Activated Pak1, Pak2, and Pak3 can phosphorylate Mek1 directly on S298 which leads to Mek1 autophosphorylation on (S218/S222) [17314031 Fig-4a].
Although Pak1 has been shown to be activated in response to Egf, phosphorylation of Meks and Erks at their activation sites in response to Egf was not affected by RNAi to Pak1 and Pak2 [16129686-Fig-3a]. In addition, there are reports that Erks are not activated when cotransfected with active Pak1 [8805275 Fig-5a, 9351825 Fig-6b, 16698790 Fig-6b].
Pak3 can be excluded because it is not activated irt Egf [11259591-Fig-5a].
Although Mlk3 can phosphorylate Mek1 directly [12738796] on an unknown site, its requirement by Braf and Erks does not require its kinase activity [16537381].
Furthermore, over-expression of Mlk3 actually inhibits the activation of Erks in response to Egf [12738796].
This is indicative of a scaffold or adaptor protein rather than a active member of a phosphorylation cascade. Mlk3 is required for activation of Braf [16537381], Mek1 [15258589] and Erks[15258589, 16537381] in response to Egf.
It is unfortunate that the papers that demonstrated that Braf was required for Erk phosphorylation [15199148, 15258589] did not perform one additional experiment to show that Braf is required for Mek1 activation in response to Egf. One of the objectives of Pathway Logic is to make it easier to discover such omissions.
Src and Fak2 are recruited to the EgfR complex and phosphorylated in response to Egf so it is logical to wonder if they are part of the path that activates Erks. Erk activation is only partially inhibited by expression of dominant-negative Src and Fak2. A partial inhibition suggests that there may be something that substitutes for the proteins. That idea is supported by the information that activation of Src in response to Egf requires Rala [10675331] but Erk phosphorylation does not require either Rala [10675331] or RalGds [11283245, 18285454].
The locations
The interactions of some of the required proteins such as Fak2, Shc1, Sos1, Src, and Git1 with phosphorylated EgfR have been extensively studied so that we have information about their change in location and modifications in response to Egf. Others such as Shoc2 and IqGap1 are recent findings and more curation (or experimentation) is needed to determine location and modifications. These proteins have been placed in the cytoplasm without modifications until more information is available.

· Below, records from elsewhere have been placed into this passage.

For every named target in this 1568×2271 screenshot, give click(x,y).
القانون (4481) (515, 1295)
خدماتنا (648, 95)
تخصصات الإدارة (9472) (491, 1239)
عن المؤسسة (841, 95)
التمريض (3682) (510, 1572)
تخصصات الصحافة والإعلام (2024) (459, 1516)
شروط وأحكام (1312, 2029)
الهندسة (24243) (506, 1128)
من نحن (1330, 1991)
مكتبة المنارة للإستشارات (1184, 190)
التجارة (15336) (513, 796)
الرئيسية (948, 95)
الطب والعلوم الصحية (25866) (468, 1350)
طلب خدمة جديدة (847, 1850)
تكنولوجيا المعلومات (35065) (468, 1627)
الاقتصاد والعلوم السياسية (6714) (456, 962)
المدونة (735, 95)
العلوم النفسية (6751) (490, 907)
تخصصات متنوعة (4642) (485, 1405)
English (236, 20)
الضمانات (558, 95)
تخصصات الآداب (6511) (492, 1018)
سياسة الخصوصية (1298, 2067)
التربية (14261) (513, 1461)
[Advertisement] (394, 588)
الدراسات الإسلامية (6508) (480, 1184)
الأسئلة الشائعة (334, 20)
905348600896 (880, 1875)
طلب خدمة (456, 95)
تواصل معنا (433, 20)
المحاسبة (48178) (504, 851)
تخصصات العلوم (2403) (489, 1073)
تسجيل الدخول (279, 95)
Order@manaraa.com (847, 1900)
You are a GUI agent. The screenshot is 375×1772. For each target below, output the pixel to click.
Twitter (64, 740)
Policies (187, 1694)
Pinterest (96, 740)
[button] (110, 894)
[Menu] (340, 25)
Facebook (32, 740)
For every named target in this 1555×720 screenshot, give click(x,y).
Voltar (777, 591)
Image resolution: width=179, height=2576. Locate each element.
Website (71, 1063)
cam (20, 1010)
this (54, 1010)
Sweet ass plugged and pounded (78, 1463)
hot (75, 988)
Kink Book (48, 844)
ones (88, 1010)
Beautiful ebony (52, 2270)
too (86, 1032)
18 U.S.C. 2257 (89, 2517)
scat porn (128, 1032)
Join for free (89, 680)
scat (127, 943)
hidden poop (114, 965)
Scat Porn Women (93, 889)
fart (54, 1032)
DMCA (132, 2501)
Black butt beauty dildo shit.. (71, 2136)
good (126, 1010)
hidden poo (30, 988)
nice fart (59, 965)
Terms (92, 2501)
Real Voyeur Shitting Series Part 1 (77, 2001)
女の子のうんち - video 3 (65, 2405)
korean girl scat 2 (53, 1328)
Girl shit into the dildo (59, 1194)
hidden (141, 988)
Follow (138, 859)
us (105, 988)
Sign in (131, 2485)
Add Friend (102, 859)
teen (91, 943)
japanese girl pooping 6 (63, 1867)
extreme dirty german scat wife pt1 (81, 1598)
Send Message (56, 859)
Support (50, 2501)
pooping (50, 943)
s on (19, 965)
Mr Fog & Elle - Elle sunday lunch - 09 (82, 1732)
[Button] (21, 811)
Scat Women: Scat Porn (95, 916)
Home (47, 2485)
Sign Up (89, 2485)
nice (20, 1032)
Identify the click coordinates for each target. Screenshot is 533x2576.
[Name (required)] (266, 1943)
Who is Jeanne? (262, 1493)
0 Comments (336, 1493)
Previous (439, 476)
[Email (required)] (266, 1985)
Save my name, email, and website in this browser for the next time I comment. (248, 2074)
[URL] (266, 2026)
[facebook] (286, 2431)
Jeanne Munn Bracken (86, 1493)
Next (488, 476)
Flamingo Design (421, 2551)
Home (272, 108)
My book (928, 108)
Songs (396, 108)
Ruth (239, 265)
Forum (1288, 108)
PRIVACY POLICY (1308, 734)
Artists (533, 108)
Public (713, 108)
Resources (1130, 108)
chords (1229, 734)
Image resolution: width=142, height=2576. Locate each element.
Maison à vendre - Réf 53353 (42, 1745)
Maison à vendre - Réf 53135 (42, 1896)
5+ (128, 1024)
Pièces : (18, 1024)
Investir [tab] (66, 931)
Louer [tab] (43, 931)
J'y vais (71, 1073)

Interestingly we have been unable to find any experiments in which Hras, Braf, Mek1, or Erks have been shown to coprecipitate (or not) with EgfR after Egf stimulation. Thus the accumulation of these proteins into the EgfR complex are merely a supposition of the curator. The lack of evidence for the location is duly noted at the top of each evidence file.
Things that are missing
A noticeable discrepancy is that Mek2 is not mentioned. Out of 43 experiments in which changes to Meks in response to Egf are recorded, only one of them looks at Mek2 specifically. In the cases where an anti-phospho-Mek antibody was used, the antibody was reported to be specific for only phospho-Mek1 or for both phospho-Mek1 and Mek2. There were no experiments that used an antibody specific for phospho-Mek2. Therefore, only Mek1 is represented in this pathnet.
Conclusions
The network presented here is not intended to be cast in stone. It is a set of hypotheses derived from the curated data that provide a logical explanation of how a signal propagates in response to an Egf stimulus.
This demo provides an illustration of:
- How PLA can be used to help interpret experimental results.
- The ease with which pathways can be assembled, drawn, and navigated.
- How collecting experimental results in the form of datums can aid reasoning and discussion.
- How gaps in experimental knowledge can be discovered in the process of formulating and checking the hypotheses.